Both business partners agreed they needed to be able to walk before they could run. So Peter took Francois’s dream boat, cut it in half, added a few of his own features, and the Hammer Yachts / the HammerCat 35 was born. “Now I build them as well as I can and he sells them,” is Francois’s glib assessment of their business relationship.
What is clear is that both men had independently been mulling over the same idea: the market was ripe for a new generation performance / multi-purpose cat, one that would appeal to the burgeoning US market. “We went to Geoff Schionning in Australia and said we want a very efficient hull, one that could take two outboards behind instead of four,” explains Francois. “We wanted a light new generation stepped hull.”
“We looked specifically at the offshore fishing market in America and the current offerings by other Brands.”
Having secured an impressive design from Schionning, the Hammer team needed a yard, with Uwe a natural fit given his experience in the type of construction required. “Very few people have that knowledge, and that is why we went to CarboTech,” explains Francois. “He built Cape 31s, carbon fibre masts, and many Gunboats were built by him. He didn’t follow the norm. If there was a problem to solve, every solution he made was original.”
And so the plan came together in Cape Town, although the first boat was barely complete when Uwe died suddenly last year, prompting an urgent Plan B. To make matters worse the Plan B needed to happen amid an unprecedented Coronavirus lockdown and all that entailed. Their first boat had been launched just four months before Covid was detected.

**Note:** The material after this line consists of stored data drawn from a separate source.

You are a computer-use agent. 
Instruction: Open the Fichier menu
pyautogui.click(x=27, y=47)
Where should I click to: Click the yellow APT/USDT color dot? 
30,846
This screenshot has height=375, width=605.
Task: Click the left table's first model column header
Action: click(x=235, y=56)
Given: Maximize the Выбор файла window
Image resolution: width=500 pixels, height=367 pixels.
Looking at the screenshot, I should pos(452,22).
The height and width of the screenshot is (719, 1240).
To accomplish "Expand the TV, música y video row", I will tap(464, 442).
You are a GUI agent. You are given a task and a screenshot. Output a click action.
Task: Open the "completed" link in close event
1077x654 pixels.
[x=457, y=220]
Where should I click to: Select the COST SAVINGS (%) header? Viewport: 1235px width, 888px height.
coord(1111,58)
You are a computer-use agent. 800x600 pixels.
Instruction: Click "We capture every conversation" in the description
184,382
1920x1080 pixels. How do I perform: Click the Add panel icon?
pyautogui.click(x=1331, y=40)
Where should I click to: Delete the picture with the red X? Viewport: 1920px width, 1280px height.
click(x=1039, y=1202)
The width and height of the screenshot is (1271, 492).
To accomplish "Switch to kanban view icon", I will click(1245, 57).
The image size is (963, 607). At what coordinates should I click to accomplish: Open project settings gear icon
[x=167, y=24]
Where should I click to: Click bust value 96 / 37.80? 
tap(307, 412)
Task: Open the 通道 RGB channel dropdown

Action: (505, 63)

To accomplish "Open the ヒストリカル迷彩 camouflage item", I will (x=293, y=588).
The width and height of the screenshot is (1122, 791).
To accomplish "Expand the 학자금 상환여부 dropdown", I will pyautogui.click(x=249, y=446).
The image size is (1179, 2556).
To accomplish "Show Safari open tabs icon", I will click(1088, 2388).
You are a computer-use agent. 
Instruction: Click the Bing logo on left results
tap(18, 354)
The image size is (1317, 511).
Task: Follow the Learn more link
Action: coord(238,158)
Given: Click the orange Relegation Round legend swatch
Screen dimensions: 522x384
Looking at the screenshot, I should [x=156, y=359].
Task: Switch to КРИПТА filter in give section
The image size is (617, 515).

Francois now needed to reinvent himself as on site manager, boat builder, and administrator while simultaneously trying to stay open — and healthy.
It is testimony to Francois’ and Peter’s dedication and commitment that just over a year later the company now has a full order book and brand-new facility. To get there some big changes were necessary, such as the consolidation of the production process. “CarboTech had two factories next to each other — we upped that to one factory of 1500 square meters so that we can do a production line,” says Francois. “We now have the same production under one roof.”
The new roof is a story in itself, involving a move from Cape Town CBD to Airport Industria, and the team was able to negotiate a reasonable rental at this prime location. It’s only when striding through the company yard that one can truly appreciate how quickly the Hammer dream has progressed. Francois’s passion for sports fishing comes to the fore as he waxes lyrical about each and every imported fitting as he inspects the latest vessel. His hands leap out left and right, to caress a new carbon fibre hardtop or stroke a gaff holder. One can almost hear screaming ratchets as he lists the design innovations such as inclined decks for better drainage and in-built fuel ‘panels’ to prevent leakage. Minutes into the tour the overall impression is quality and freedom of movement.
Francois concurs: “I am a sports fisherman and was doing electronics for offshore fishing vessels. I’ve had the ability to get to know lots of boats.”
“Peter has been actively involved in marine/ boat sales for many years. So there is a reason for every little thing.”
Hammer Yachts is already working on new projects: a “cuddy” version of the HammerCat 35 is in advanced production and will be introduced at the Miami Boat show in February 2022, to be followed by a brand new HammerCat 45 which will go into production in Q3 2021. With an easily recognized name, a unique hull shape and stellar performance, the team from Hammer Yachts look set to create waves in the global boating community.